Mr. Dole, a former Senate majority leader whom Bill Clinton defeated to win re-election as president in 1996, is a renowned wisecracker never known to wear his heart on his sleeve. But to watch him Saturday morning was to see that this is an affair of the heart. First the 108 South Carolina veterans lined up with him for a group picture, after which the former senator made a few remarks thanking them for their service. Then the veterans began milling around Mr. Dole, they in their baseball caps and he in his signature white dress shirt and cuff links, to shake hands and pose for individual pictures.

For those in wheelchairs, he leaned down to get more easily in the picture frame. To one such gentleman, he cracked, "What are you, about 75?" The man replied that he's actually 90 years old. "Ninety?" Mr. Dole responded in mock horror. "Any other 90s?" A second veteran, leaning on a cane nearby, replied simply, "94." Mr. Dole, still the politician, was careful to see that no spouse, son or daughter along for the trip was left out of the pictures. He took careful note of a white-haired Navy nurse in a wheelchair.

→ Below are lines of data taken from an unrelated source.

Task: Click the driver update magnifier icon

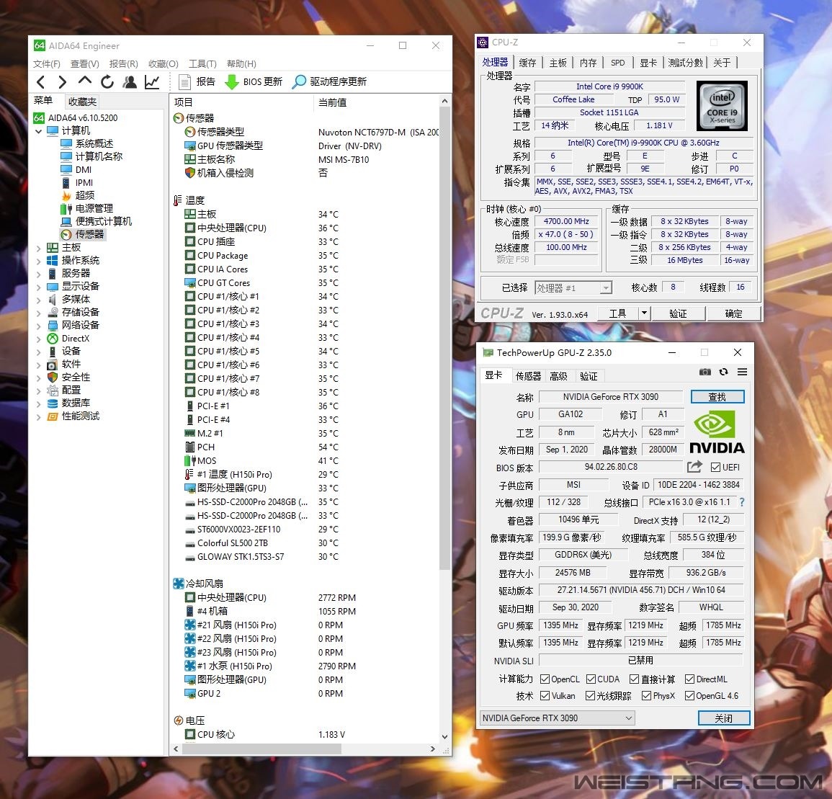Action: 299,82
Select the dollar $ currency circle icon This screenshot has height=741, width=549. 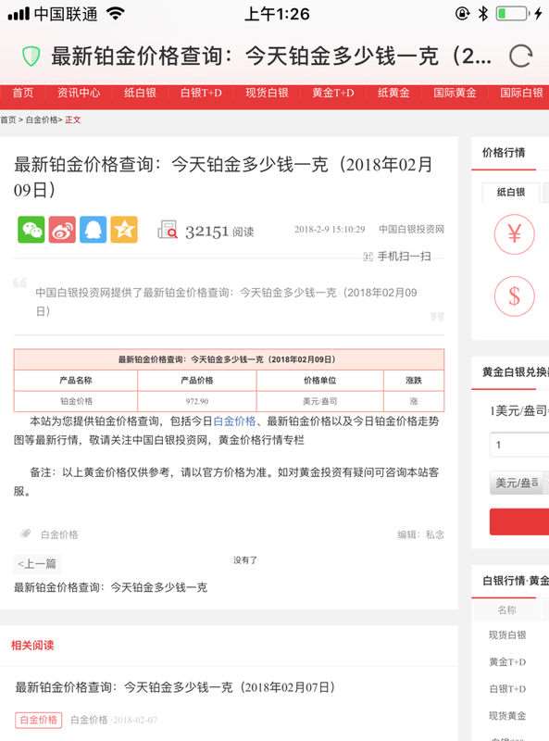pyautogui.click(x=514, y=296)
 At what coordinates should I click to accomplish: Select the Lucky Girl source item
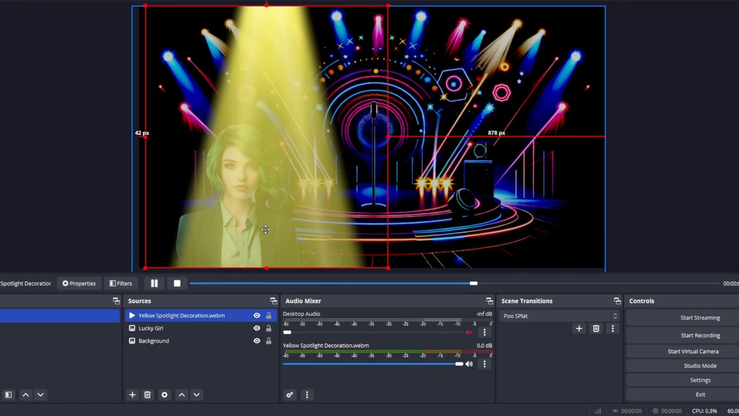coord(151,329)
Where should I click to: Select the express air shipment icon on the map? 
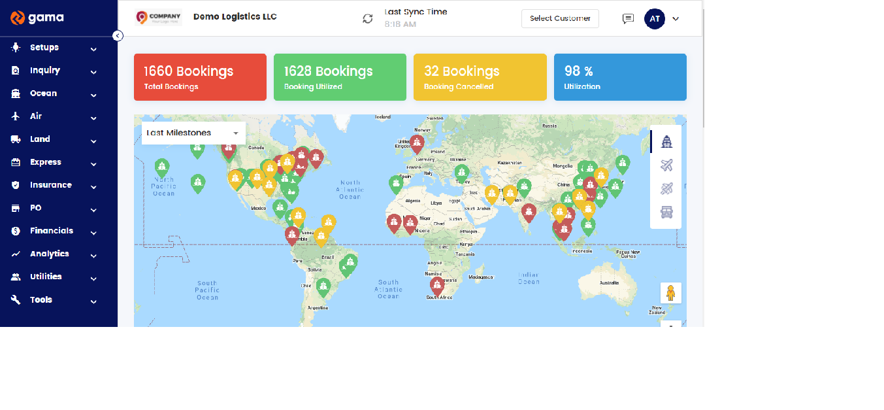[x=666, y=189]
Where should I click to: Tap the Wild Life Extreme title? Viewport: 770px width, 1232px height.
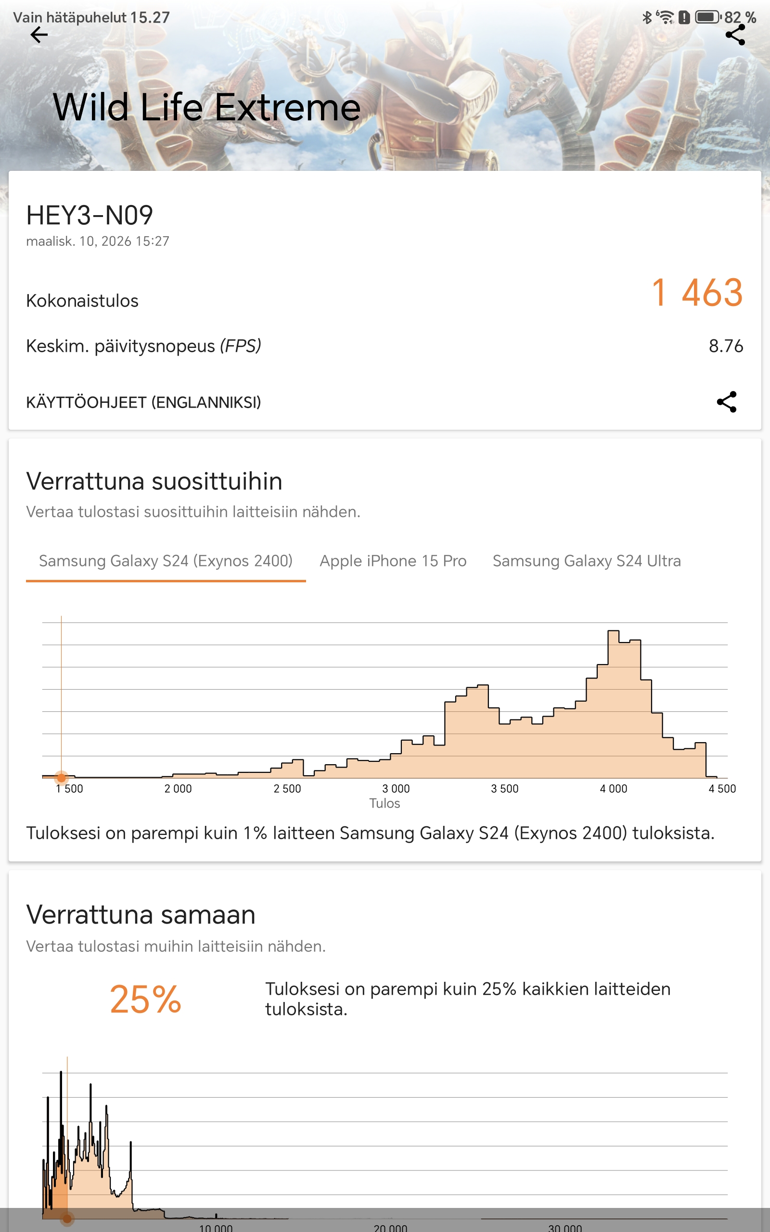tap(206, 107)
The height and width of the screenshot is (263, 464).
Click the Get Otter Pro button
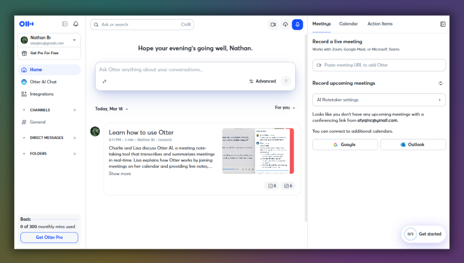point(49,237)
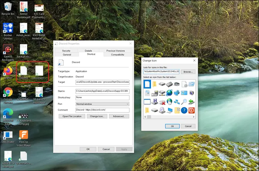Click the Shortcut key input field
259x171 pixels.
tap(102, 98)
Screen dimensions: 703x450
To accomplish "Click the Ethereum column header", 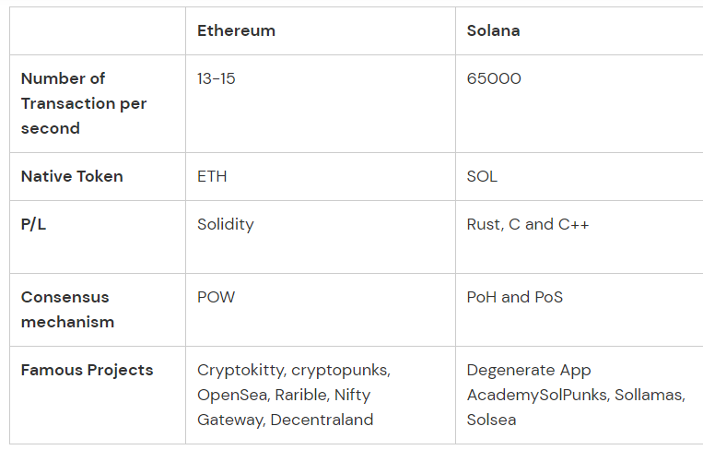I will click(x=236, y=30).
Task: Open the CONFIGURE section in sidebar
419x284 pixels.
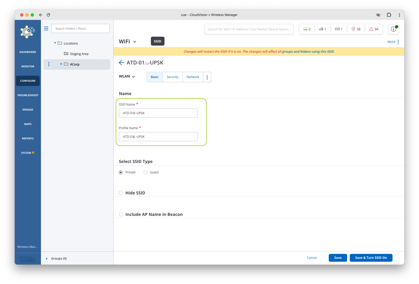Action: point(28,81)
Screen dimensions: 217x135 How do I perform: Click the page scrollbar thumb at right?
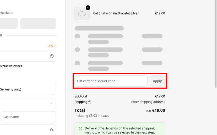[215, 44]
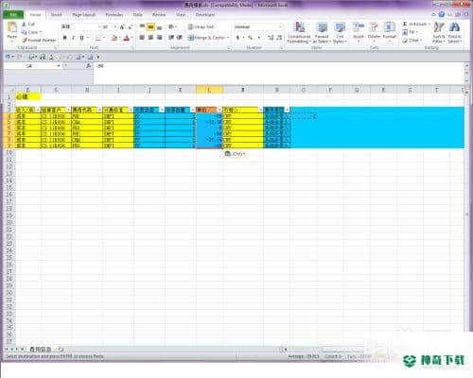
Task: Toggle Italic formatting
Action: coord(73,38)
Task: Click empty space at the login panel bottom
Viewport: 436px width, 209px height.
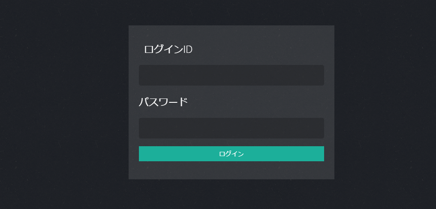Action: [231, 171]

There was an odd, unspoken bond between the political figure and the veterans. "I've been knowing him for a long time," said Edward Hutto, who joined the Navy at 17 and now is seeing his nation's capital for the first time. "Of course, I've never met him before."

By the end of this year, the Honor Flight organization will have flown some 42,000 such veterans, at no cost to them, to Washington to see the memorial. State chapters raise money from individual donations, fund-raisers run by churches and Boy Scout troops, and the occasional corporate donation. Bill Dukes, the South Carolina Honor Flight organizer, says he will bring 800 veterans from his state to Washington this year, with the money coming from, among other places, University of South Carolina students who raised more than $30,000, and a donation from Blue Cross and Blue Shield of South Carolina.

For Mr. Dole, there's a sense of urgency to this final World War II mission. By one estimate, 1,000 World War II veterans die every day. "We can't wait long," he says. "The average age is 84 or 85."

The payoff comes in the form of a letter Mr. Dole received from an Ohio veteran just after his visit. "I truly felt like a 'hero for a day,'" he wrote. "This came at a time for me, for the past 3 years, I had been having a very difficult time emotionally and my self esteem was at rock bottom." Mr. Dole's talk to his group, the veteran wrote, "boosted my self esteem to where I think maybe I really did make a difference."

Which, in the end, may be as meaningful a national contribution as the proposed health overhaul Mr. Dole has composed with former Senate leaders from both parties. "At 86, you can still be a bit player," he muses. "At least make a cameo."